### WHAT IS EXPECTED
Entries follow. Set all of them down as they stand.

*** Opening of DATA FOR REVIEW ***

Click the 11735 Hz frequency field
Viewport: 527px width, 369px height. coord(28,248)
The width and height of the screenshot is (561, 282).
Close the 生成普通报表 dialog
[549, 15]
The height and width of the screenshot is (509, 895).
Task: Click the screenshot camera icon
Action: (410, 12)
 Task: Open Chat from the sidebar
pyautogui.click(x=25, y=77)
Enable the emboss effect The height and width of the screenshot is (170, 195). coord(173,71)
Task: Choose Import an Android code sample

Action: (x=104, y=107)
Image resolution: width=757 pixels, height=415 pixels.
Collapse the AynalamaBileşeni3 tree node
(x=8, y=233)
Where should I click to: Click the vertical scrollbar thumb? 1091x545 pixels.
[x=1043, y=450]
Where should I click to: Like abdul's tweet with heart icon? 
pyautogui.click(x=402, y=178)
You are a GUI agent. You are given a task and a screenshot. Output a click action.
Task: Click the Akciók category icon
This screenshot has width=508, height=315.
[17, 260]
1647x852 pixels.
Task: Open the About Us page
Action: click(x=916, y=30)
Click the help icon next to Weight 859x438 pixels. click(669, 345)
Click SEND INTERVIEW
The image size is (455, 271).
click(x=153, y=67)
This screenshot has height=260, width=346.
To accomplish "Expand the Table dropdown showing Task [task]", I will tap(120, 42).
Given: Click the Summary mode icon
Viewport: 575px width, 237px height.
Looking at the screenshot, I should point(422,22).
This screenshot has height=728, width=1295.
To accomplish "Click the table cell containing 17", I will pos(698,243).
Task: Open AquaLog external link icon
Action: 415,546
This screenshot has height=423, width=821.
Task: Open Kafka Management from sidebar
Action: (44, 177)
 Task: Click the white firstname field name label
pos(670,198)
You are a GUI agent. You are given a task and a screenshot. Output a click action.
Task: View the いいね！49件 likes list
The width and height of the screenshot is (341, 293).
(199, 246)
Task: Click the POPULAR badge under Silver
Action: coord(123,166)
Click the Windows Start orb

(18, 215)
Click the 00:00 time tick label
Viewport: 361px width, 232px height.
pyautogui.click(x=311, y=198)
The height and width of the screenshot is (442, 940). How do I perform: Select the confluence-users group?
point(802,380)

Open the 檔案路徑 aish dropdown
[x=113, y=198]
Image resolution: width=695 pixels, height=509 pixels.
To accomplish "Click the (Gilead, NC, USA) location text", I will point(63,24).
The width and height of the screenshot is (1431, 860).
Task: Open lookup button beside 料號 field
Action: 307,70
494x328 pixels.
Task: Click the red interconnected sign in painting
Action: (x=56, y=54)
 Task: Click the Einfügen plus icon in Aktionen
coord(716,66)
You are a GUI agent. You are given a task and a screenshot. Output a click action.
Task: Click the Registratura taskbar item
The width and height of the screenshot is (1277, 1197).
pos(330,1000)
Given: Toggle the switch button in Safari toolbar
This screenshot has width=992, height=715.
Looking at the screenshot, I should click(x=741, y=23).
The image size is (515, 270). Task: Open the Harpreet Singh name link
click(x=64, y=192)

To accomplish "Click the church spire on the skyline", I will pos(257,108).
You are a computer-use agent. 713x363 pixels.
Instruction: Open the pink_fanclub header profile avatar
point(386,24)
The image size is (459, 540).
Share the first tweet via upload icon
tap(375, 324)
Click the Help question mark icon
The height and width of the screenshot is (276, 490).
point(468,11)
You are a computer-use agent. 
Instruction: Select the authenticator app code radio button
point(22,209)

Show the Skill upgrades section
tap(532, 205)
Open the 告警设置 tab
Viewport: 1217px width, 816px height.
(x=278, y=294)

*** Close of DATA FOR REVIEW ***

### TASK RESULT
Click the 11735 Hz frequency field
Viewport: 527px width, 369px height. coord(28,248)
The width and height of the screenshot is (561, 282).
Close the 生成普通报表 dialog
[549, 15]
The height and width of the screenshot is (509, 895).
Task: Click the screenshot camera icon
Action: (410, 12)
 Task: Open Chat from the sidebar
pyautogui.click(x=25, y=77)
Enable the emboss effect The height and width of the screenshot is (170, 195). coord(173,71)
Task: Choose Import an Android code sample

Action: (x=104, y=107)
Image resolution: width=757 pixels, height=415 pixels.
Collapse the AynalamaBileşeni3 tree node
(x=8, y=233)
Where should I click to: Click the vertical scrollbar thumb? 1091x545 pixels.
[x=1043, y=450]
Where should I click to: Like abdul's tweet with heart icon? 
pyautogui.click(x=402, y=178)
You are a GUI agent. You are given a task and a screenshot. Output a click action.
Task: Click the Akciók category icon
This screenshot has width=508, height=315.
[17, 260]
1647x852 pixels.
Task: Open the About Us page
Action: click(x=916, y=30)
Click the help icon next to Weight 859x438 pixels. click(669, 345)
Click SEND INTERVIEW
The image size is (455, 271).
click(x=153, y=67)
This screenshot has height=260, width=346.
To accomplish "Expand the Table dropdown showing Task [task]", I will tap(120, 42).
Given: Click the Summary mode icon
Viewport: 575px width, 237px height.
Looking at the screenshot, I should point(422,22).
This screenshot has height=728, width=1295.
To accomplish "Click the table cell containing 17", I will pos(698,243).
Task: Open AquaLog external link icon
Action: 415,546
This screenshot has height=423, width=821.
Task: Open Kafka Management from sidebar
Action: (44, 177)
 Task: Click the white firstname field name label
pos(670,198)
You are a GUI agent. You are given a task and a screenshot. Output a click action.
Task: View the いいね！49件 likes list
The width and height of the screenshot is (341, 293).
(199, 246)
Task: Click the POPULAR badge under Silver
Action: coord(123,166)
Click the Windows Start orb

(18, 215)
Click the 00:00 time tick label
Viewport: 361px width, 232px height.
pyautogui.click(x=311, y=198)
The height and width of the screenshot is (442, 940). How do I perform: Select the confluence-users group?
point(802,380)

Open the 檔案路徑 aish dropdown
[x=113, y=198]
Image resolution: width=695 pixels, height=509 pixels.
To accomplish "Click the (Gilead, NC, USA) location text", I will point(63,24).
The width and height of the screenshot is (1431, 860).
Task: Open lookup button beside 料號 field
Action: 307,70
494x328 pixels.
Task: Click the red interconnected sign in painting
Action: (x=56, y=54)
 Task: Click the Einfügen plus icon in Aktionen
coord(716,66)
You are a GUI agent. You are given a task and a screenshot. Output a click action.
Task: Click the Registratura taskbar item
The width and height of the screenshot is (1277, 1197).
pos(330,1000)
Given: Toggle the switch button in Safari toolbar
This screenshot has width=992, height=715.
Looking at the screenshot, I should click(x=741, y=23).
The image size is (515, 270). Task: Open the Harpreet Singh name link
click(x=64, y=192)

To accomplish "Click the church spire on the skyline", I will pos(257,108).
You are a computer-use agent. 713x363 pixels.
Instruction: Open the pink_fanclub header profile avatar
point(386,24)
The image size is (459, 540).
Share the first tweet via upload icon
tap(375, 324)
Click the Help question mark icon
The height and width of the screenshot is (276, 490).
point(468,11)
You are a computer-use agent. 
Instruction: Select the authenticator app code radio button
point(22,209)

Show the Skill upgrades section
tap(532, 205)
Open the 告警设置 tab
Viewport: 1217px width, 816px height.
(x=278, y=294)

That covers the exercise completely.